肌色のような淡い色からは想像ができないほどの、大きな色艶の変化を遂げる、ヌメ革。
その素朴な風合いと、経年変化によって、“唯一無二の表情”へと育っていく点が。ヌメ革が愛されている理由なのでしょう。
この記事では、ヌメ革ついて解説します。
ヌメ革とは?
ヌメ革とは、植物タンニン鞣しを施された、染色加工、塗装仕上げなどの表面上の加工や仕上げがなされていない素材のこと。
ただ、“ヌメ革の定義”は、その時代によっても変化しています。
その狭義としては、あくまでも“染色加工や塗装仕上げを施していないもの”となりますが、近年では、“植物タンニン鞣しされた牛革”を指す言葉として使用されています。
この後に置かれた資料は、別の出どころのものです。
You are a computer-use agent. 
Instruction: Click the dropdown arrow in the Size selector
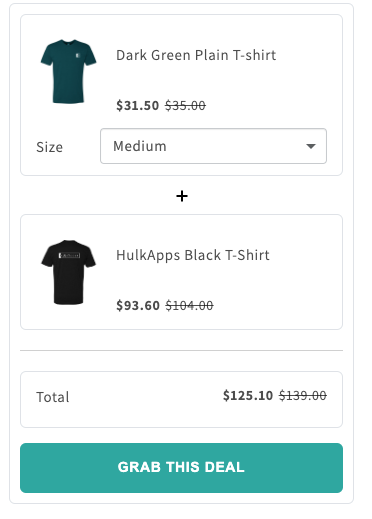[311, 146]
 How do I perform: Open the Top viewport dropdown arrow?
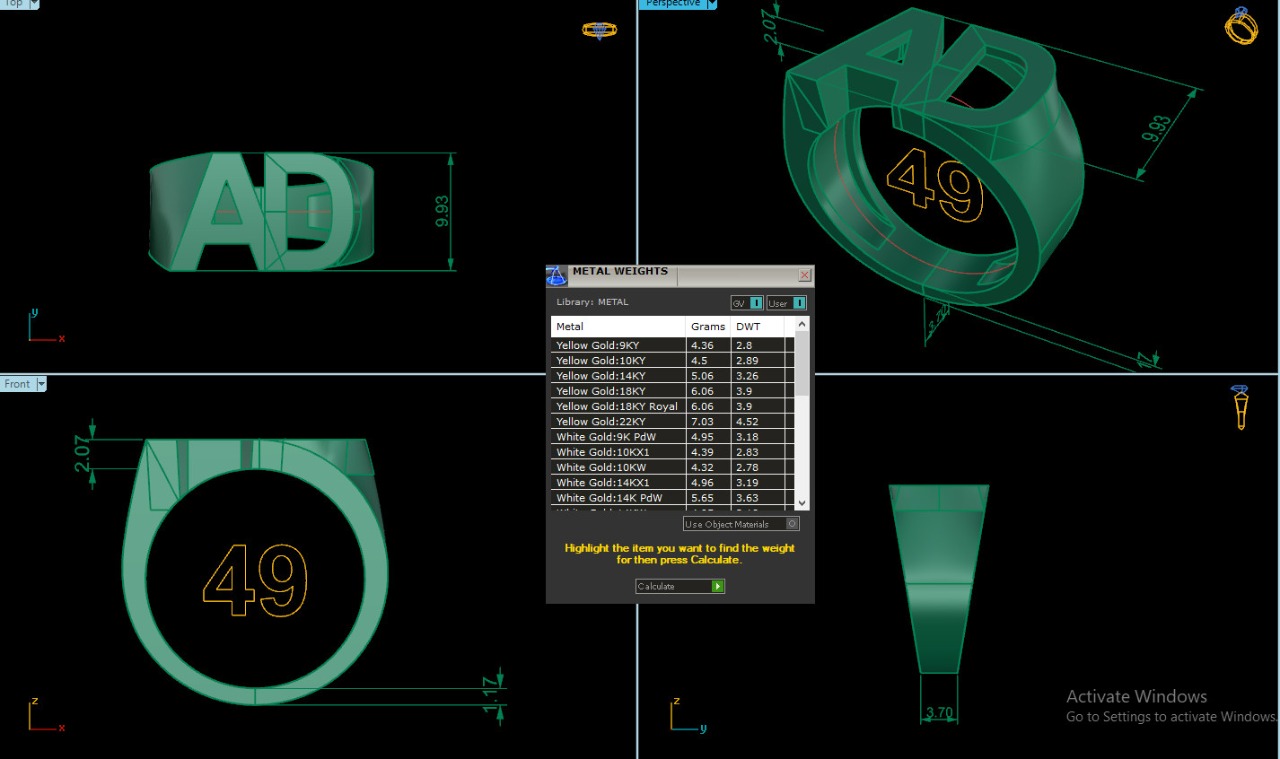pyautogui.click(x=34, y=4)
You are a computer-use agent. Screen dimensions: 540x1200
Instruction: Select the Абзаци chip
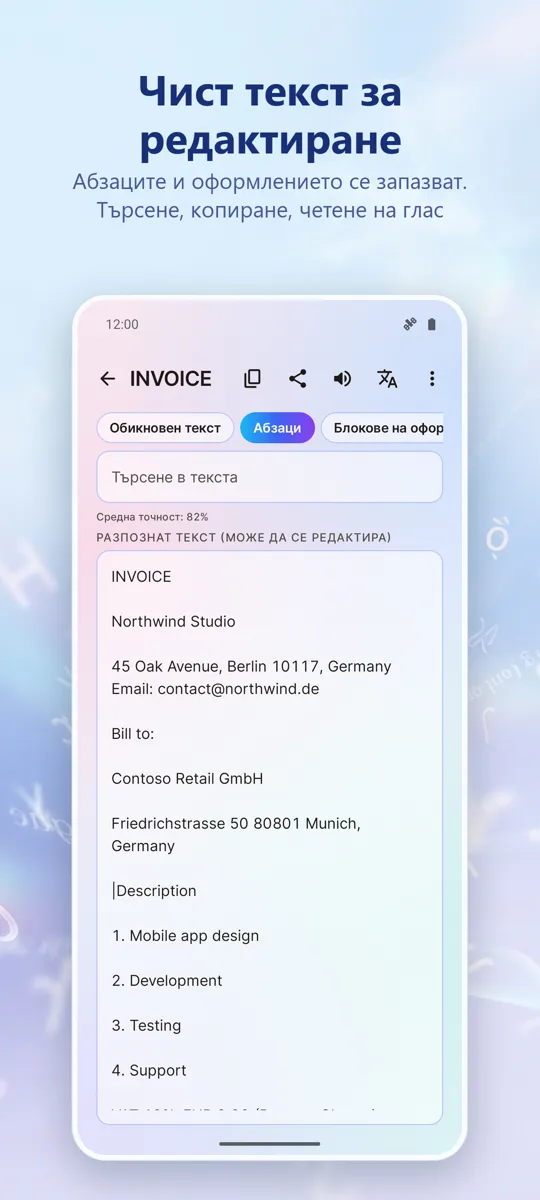click(277, 428)
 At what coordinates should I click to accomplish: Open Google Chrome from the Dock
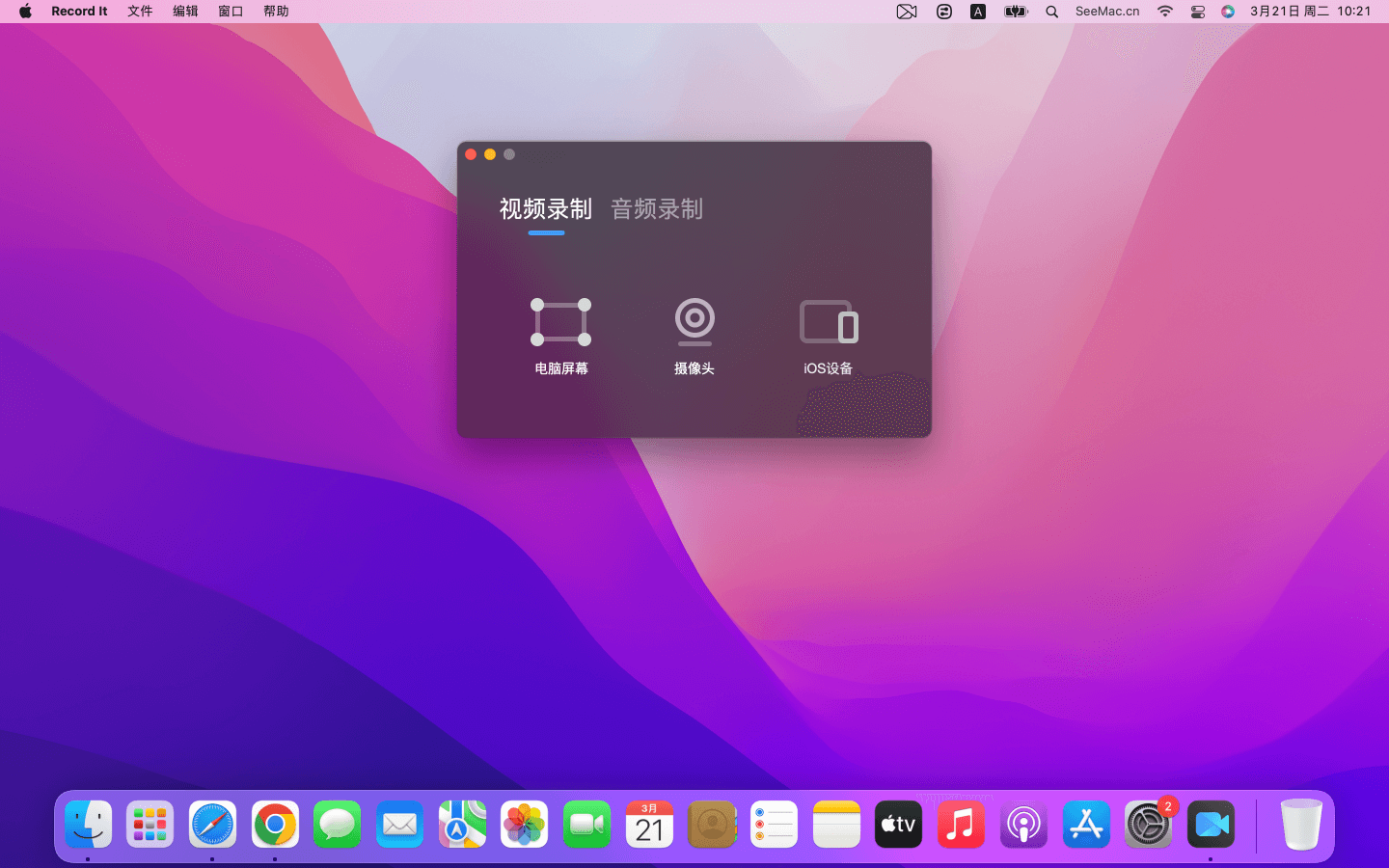click(275, 826)
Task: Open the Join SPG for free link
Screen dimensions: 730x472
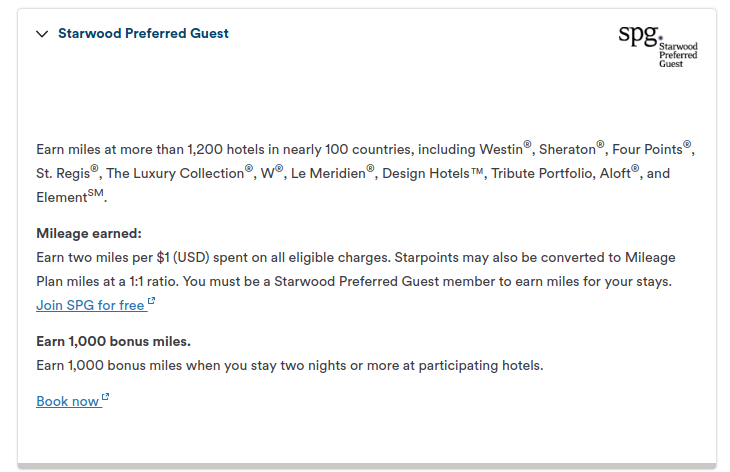Action: click(x=90, y=305)
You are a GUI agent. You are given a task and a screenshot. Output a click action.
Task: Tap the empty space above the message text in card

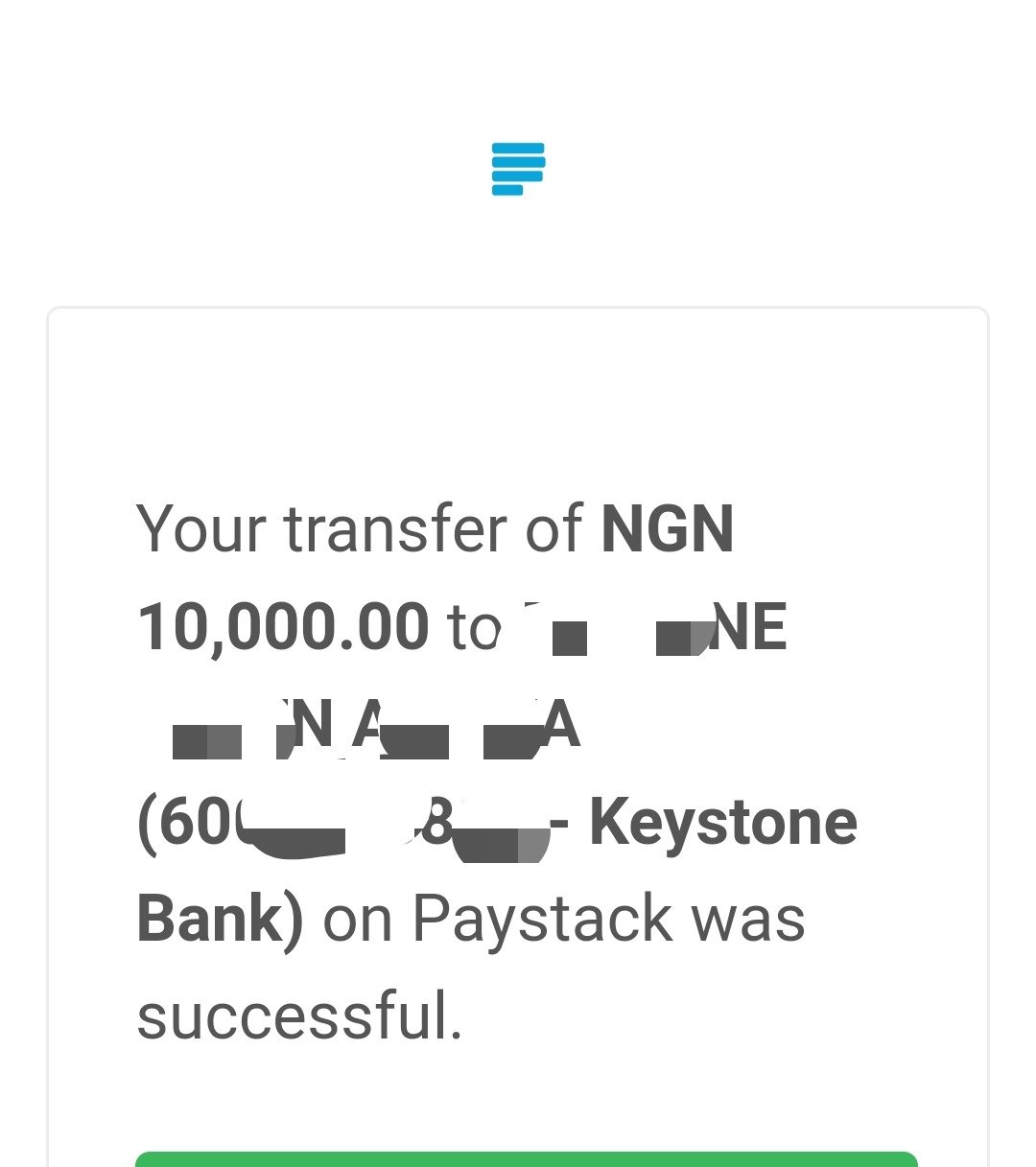tap(518, 403)
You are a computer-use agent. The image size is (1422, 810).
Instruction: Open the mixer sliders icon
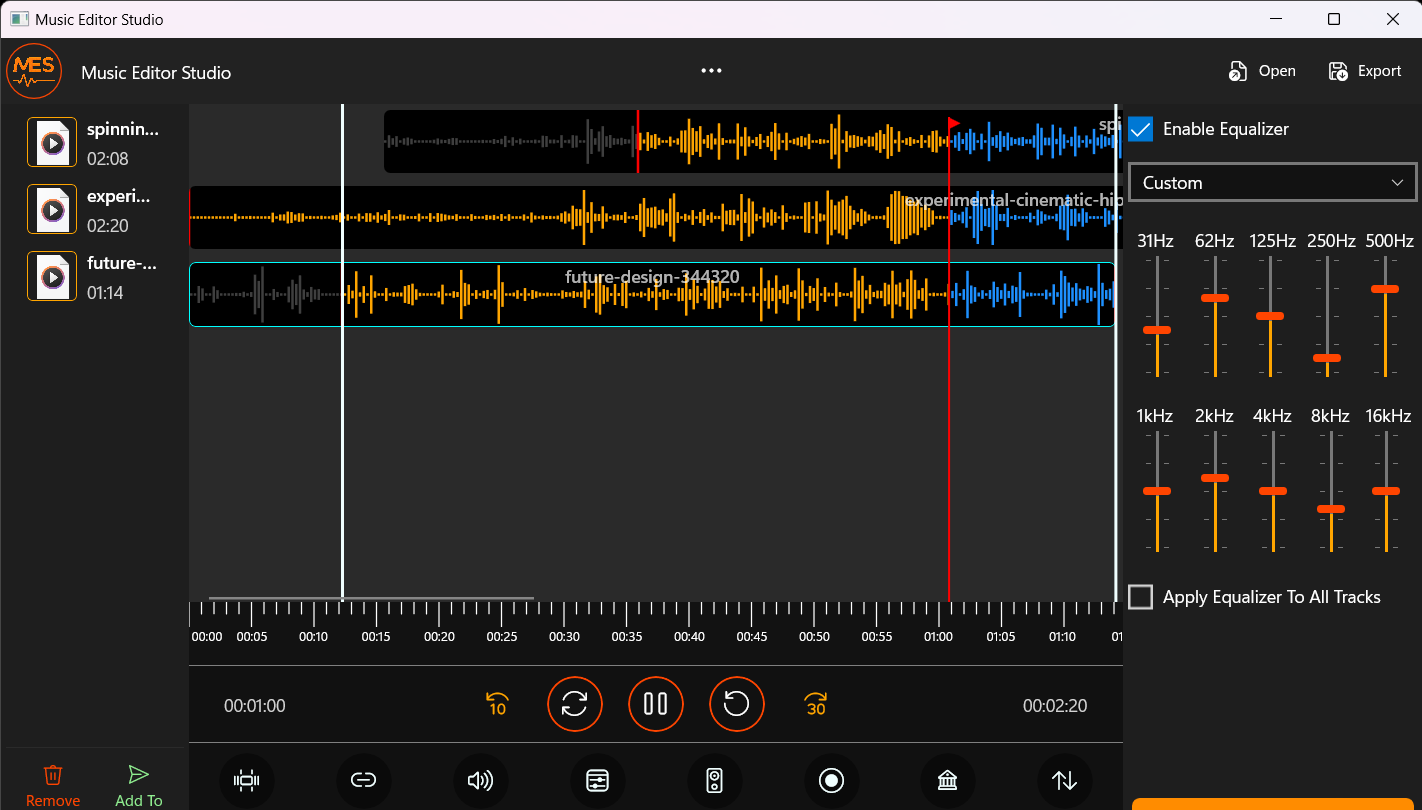tap(598, 781)
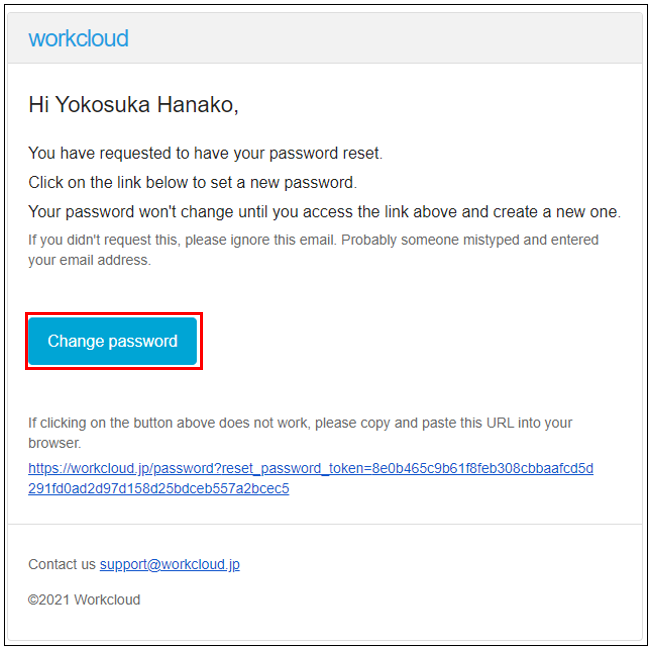Image resolution: width=649 pixels, height=651 pixels.
Task: Click the divider line above the footer
Action: tap(324, 524)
また、比較的軽度の植物タンニン鞣しとなるのも大きな特徴です。
ヌメ革の特徴
高品質が保証されている?
植物タンニン本来の色が反映されているため、肌色のような薄い色をしていることに加えて、染色加工が施されないため、天然の傷、皺などの表情を消すことができません。
つまりは、そのままの原皮の品質が表面に現れる素材となります。
そういった意味では、ヌメ革の原皮には、もともと傷が少ないものが適しているため、原皮の産地、品質のよいものが仕入れされていることがあります。
また、それらの表情は、唯一無二の模様としても楽しむことができます。
経年変化の大きさ
紫外線などの光や熱、摩擦などの刺激などによって、素材内部に含まれている油分が染み出して、経年変化が現れます。
そして、皮膜が層になることで、ある程度の撥水性なども同時に生まれます。
しばらく使い込むことで、繊維層が解れて、柔軟性のある素材に変化します。
自然地球に優しい
その製造過程においては、自然環境を害するような有害廃棄物をほぼ出すことがないため、ヌメ革は、自然環境に大変優しい素材といえます。
そういった観点から、近年は、ヨーロッパ地域を中心に価値が見直されたこともあり、非常に高い注目を集めています。
ヌメ革の手入れ
ビフォアケア
ヌメ革は、過度な加工が表面に施されていないため、耐水性があまりなく、水分や油分を吸収しやすい素材です。
一度表面に付着した汚れを落とすのは、かなり困難となるため、あらゆる汚れから守らなくてはなりません。
そういった意味では、ビフォアケアが最も重要となり、お手入れの基本が“防水スプレー”の使用となります。
防水スプレーを活用して、防汚、防水、防油効果を与えてあげましょう。
アフターケア
レザークリームを塗布して、柔軟性を保ちましょう。
また、レザークリームは、“無色”のものを選びましょう。
そして、表面の汚れを落とす際には、ラバータイプのクリーナーを使用してみてください。
まとめ
いかがでしたでしょうか?
ヌメ革は、その素朴な表情から生まれる、経年変化を存分に楽しむことができる素材です。
自然的な本来の風合いが楽しめるが故、お手入れをしっかりとしなければなりません。
ただ、あなたが愛した分だけ、美しい表情を生み出してくれるはずです。